### Task statement
Once the line containing "This screenshot has width=1290, height=637." is found in the records below, return it and each following line exactly, up to and including the line containing "Given: Click the Amount input field", and nothing else.

### Provided records
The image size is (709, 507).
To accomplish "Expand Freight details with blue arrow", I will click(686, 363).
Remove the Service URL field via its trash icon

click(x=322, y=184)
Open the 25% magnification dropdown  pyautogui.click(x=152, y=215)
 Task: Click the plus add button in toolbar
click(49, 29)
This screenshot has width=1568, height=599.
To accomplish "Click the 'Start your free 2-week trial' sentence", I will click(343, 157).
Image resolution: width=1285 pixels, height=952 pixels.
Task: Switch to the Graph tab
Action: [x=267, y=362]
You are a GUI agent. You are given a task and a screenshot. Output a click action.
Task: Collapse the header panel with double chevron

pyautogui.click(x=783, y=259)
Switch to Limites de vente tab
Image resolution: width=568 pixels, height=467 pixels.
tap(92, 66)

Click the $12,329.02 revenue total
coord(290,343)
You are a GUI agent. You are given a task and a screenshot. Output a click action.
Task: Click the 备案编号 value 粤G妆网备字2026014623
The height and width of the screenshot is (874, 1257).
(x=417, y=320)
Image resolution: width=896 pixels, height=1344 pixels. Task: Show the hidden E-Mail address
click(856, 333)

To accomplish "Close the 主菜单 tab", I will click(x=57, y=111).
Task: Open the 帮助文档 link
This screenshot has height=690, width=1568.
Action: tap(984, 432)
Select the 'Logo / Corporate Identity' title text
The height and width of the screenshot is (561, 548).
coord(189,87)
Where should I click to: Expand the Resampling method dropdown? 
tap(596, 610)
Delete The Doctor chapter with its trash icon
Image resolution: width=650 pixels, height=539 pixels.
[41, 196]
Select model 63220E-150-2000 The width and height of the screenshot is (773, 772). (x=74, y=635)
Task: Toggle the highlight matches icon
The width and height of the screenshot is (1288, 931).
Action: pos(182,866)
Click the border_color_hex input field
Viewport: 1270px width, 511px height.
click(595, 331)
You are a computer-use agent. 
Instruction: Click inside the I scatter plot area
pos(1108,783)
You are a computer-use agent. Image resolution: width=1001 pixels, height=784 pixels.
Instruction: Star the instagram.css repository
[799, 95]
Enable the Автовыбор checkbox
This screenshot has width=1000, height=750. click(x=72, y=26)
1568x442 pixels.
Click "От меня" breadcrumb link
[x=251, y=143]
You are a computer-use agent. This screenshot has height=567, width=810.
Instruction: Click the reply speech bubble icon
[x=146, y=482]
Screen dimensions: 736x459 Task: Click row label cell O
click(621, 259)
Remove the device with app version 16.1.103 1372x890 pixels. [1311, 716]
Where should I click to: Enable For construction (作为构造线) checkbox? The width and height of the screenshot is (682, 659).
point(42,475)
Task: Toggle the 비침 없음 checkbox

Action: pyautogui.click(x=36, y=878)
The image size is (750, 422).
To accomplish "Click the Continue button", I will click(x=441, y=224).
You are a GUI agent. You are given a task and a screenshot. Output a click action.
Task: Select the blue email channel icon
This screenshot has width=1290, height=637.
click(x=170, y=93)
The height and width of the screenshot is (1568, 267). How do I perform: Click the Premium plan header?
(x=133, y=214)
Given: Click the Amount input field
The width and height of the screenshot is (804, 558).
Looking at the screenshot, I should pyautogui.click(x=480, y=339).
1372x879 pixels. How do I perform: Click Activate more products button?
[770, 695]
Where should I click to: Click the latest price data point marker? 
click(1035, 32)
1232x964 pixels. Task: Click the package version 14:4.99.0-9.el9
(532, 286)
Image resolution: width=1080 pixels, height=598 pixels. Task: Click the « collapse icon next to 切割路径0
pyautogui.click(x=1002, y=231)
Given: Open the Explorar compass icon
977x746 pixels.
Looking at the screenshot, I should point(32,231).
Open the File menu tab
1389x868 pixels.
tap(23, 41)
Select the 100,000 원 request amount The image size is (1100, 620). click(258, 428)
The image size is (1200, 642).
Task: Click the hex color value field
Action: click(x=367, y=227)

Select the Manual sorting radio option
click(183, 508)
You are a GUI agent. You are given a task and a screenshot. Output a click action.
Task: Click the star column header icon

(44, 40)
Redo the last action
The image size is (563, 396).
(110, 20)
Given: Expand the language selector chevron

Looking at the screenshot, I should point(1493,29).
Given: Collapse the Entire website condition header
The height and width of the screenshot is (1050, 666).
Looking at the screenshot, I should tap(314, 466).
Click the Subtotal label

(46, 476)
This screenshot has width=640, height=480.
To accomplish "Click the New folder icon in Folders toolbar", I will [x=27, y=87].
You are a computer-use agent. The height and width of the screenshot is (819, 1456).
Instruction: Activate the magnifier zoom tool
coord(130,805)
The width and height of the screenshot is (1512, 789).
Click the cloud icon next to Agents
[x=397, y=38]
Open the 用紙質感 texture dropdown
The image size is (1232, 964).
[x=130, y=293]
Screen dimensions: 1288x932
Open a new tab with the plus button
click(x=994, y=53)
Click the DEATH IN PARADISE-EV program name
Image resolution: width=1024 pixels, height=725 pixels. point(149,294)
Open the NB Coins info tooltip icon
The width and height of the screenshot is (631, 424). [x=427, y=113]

### Exercise result
This screenshot has width=1290, height=637.
click(x=170, y=93)
The height and width of the screenshot is (1568, 267). How do I perform: Click the Premium plan header?
(x=133, y=214)
Given: Click the Amount input field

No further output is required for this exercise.